Energy Minister Anne-Marie Trevelyan said:
“We need to urgently end our reliance on fossil fuels and through our pioneering North Sea Transition Deal we will do so without putting our economy and communities at risk.
“While the future oil and gas sector will look very different to how it does today, the industry, businesses and supply chains it supports will have a new mission to help the UK decarbonise and develop the clean technologies of the future, as we lead the green industrial revolution.”
UK Government Minister for Scotland David Duguid said:
“The oil and gas industry has already made great strides towards a greener, more sustainable future and the North Sea Transition Deal, agreed between the UK Government and industry, takes those ambitions a step further.

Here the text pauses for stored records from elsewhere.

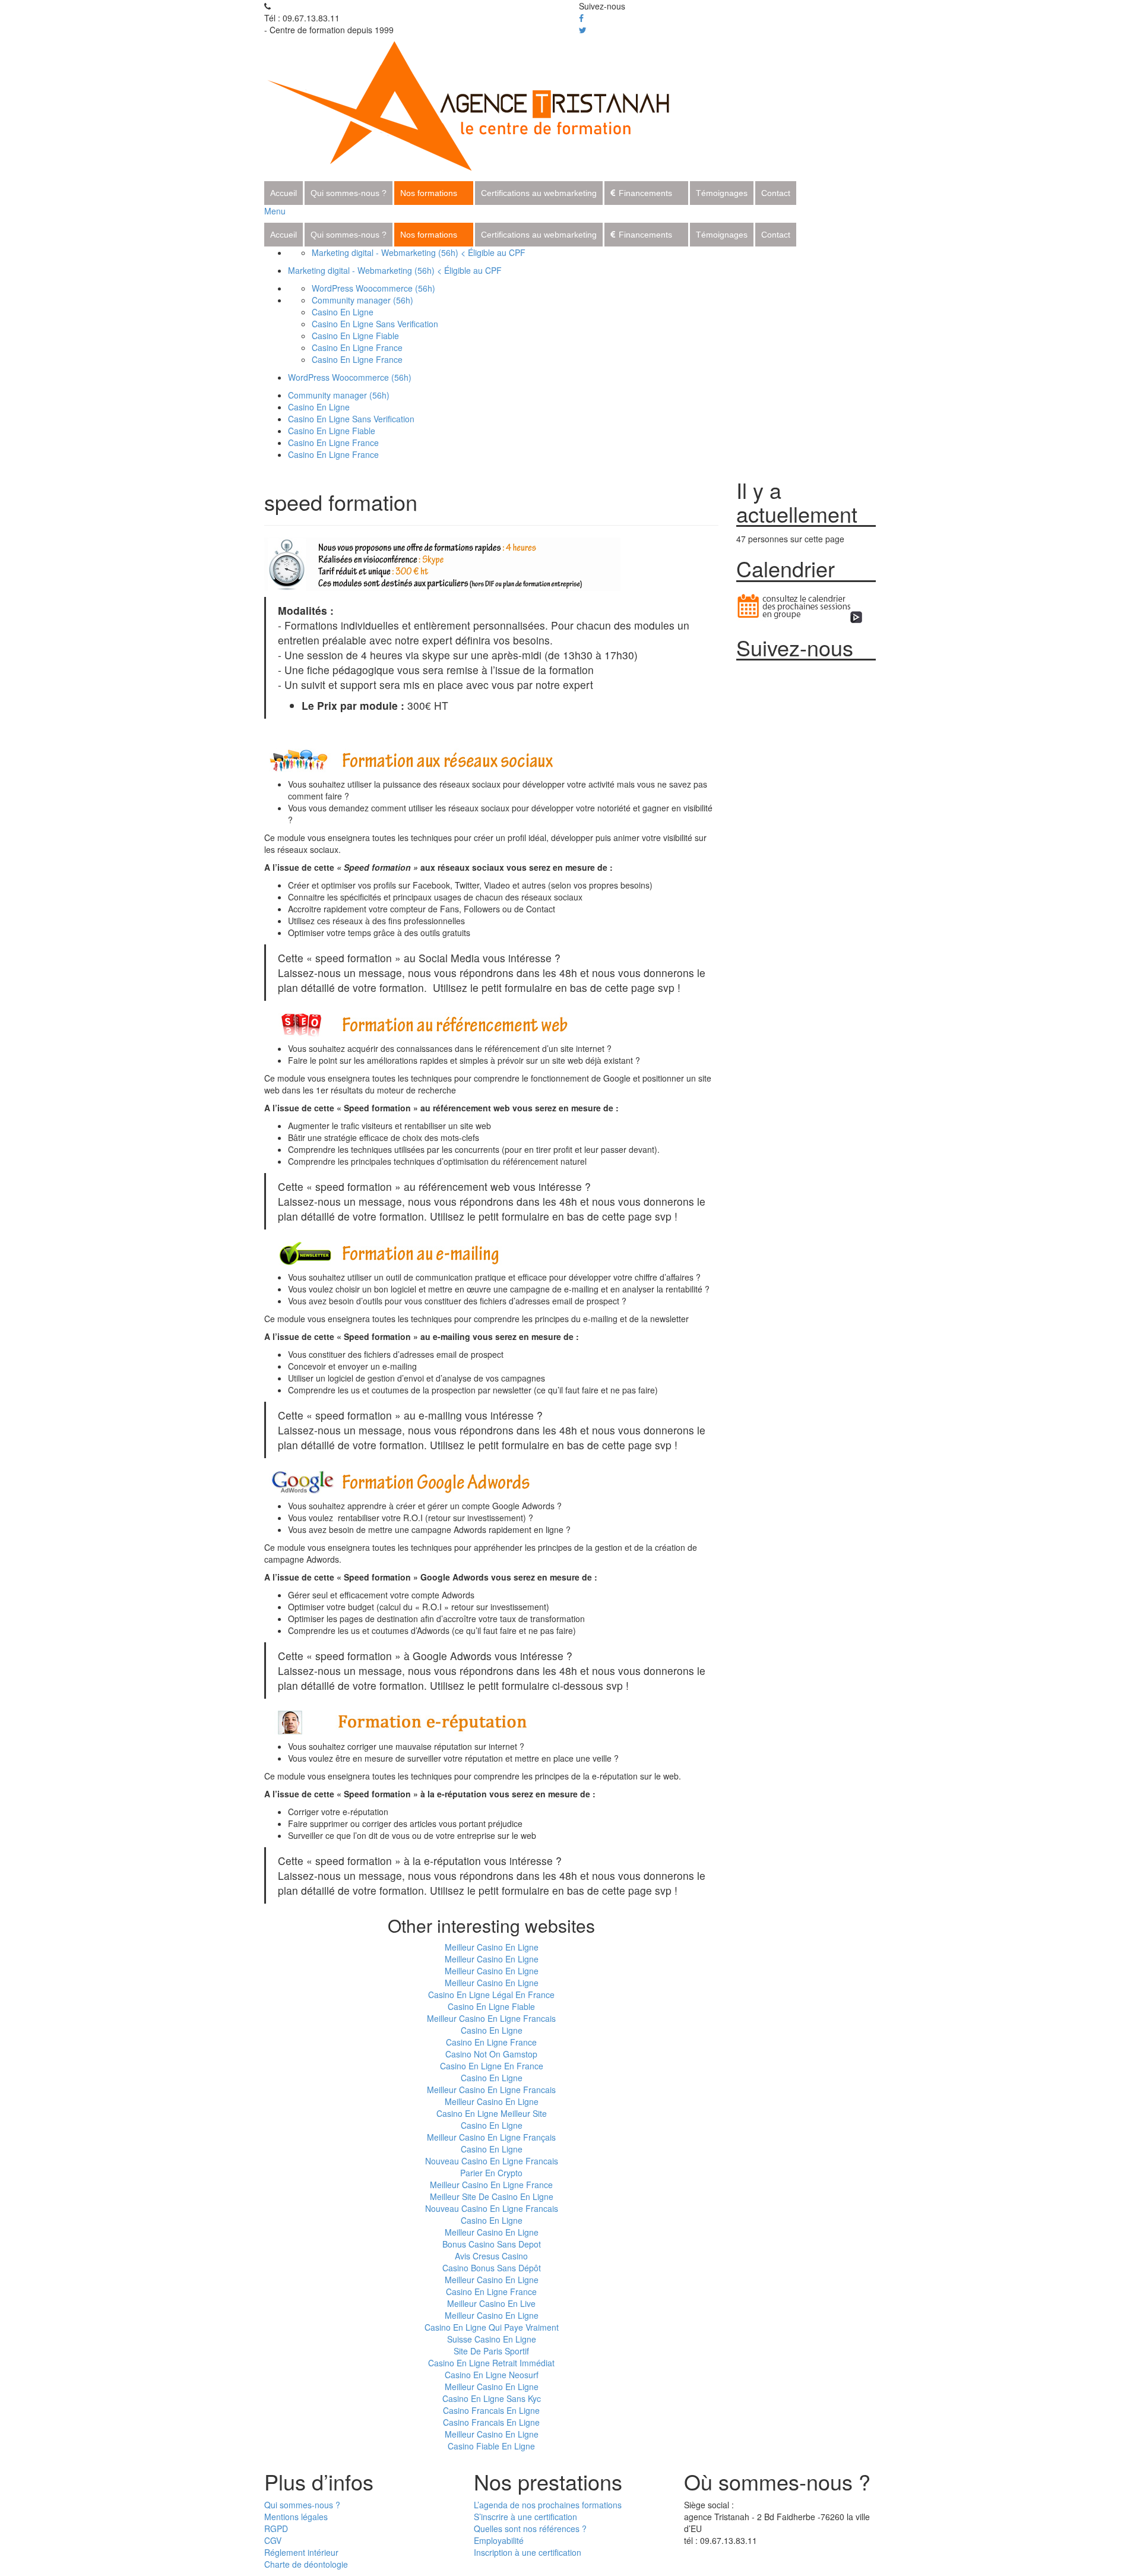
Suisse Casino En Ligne (491, 2339)
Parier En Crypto (491, 2173)
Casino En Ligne (342, 312)
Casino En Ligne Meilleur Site (491, 2113)
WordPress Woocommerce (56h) (373, 288)
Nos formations (428, 193)
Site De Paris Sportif (491, 2351)
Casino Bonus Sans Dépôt (491, 2268)
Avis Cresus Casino (491, 2256)
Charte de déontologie (306, 2564)
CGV (272, 2540)
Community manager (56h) (362, 300)
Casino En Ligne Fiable (355, 336)
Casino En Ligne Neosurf (492, 2375)
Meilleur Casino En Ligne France (491, 2185)
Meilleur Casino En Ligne (492, 1947)
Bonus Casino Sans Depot (491, 2244)
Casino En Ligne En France (491, 2066)
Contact (775, 193)
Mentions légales (296, 2517)
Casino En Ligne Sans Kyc (491, 2398)
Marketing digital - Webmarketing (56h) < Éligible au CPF (418, 252)
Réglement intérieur (301, 2552)
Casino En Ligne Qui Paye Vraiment (492, 2327)
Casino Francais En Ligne (491, 2410)
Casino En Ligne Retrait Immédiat (491, 2363)
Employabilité (499, 2540)
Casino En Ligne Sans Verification (375, 324)
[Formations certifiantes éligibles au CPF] (481, 104)
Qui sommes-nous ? (349, 193)
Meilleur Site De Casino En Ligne (491, 2196)
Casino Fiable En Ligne (491, 2446)
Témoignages (722, 193)
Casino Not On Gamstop (491, 2054)
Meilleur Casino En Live (491, 2303)
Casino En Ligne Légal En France (491, 1994)
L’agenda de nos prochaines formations (548, 2505)
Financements (645, 193)
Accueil (283, 193)
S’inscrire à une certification (525, 2517)
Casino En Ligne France (357, 347)
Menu (275, 211)
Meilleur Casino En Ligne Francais (491, 2018)
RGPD (276, 2528)
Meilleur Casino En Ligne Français (491, 2137)
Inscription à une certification (527, 2552)
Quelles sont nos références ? (530, 2528)
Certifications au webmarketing (539, 193)
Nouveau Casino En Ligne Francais (491, 2161)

“The North East of Scotland has long been seen as a centre of excellence in the oil and gas industry – there’s no reason why it can’t now be seen as a global centre of excellence for energy transition.
“This is not just about making the transition from hydrocarbons to renewables. It’s about a transition of jobs, skills and expertise as well.
“The UK Government has worked consistently and intensively with the industry, and we will continue to do so, to make progress on a scientific, data and evidence-led basis.”
Chief Executive of the Oil & Gas Authority, Dr Andy Samuel said:
“This deal marks an exciting new chapter for the North Sea, confirming energy transition in action. It is the culmination of a lot of work between government, industry and the OGA. As long as oil and gas remain part of the UK’s energy mix, they must be produced more cleanly and in line with net zero.
“Our role includes monitoring and holding industry to account on its emissions reduction performance. The recent funding for a number of energy transition projects is very timely. We are happy to be supporting projects like Acorn, Hynet, Net Zero Teeside and Zero Carbon Humber, along with the Energy Transition Zone and the Global Underwater Hub.
“Our studies show how the UK Continental Shelf can provide 60% of the UK’s overall carbon reduction requirements to meet Net Zero 2050, through electrification, carbon capture and storage, hydrogen and offshore wind.”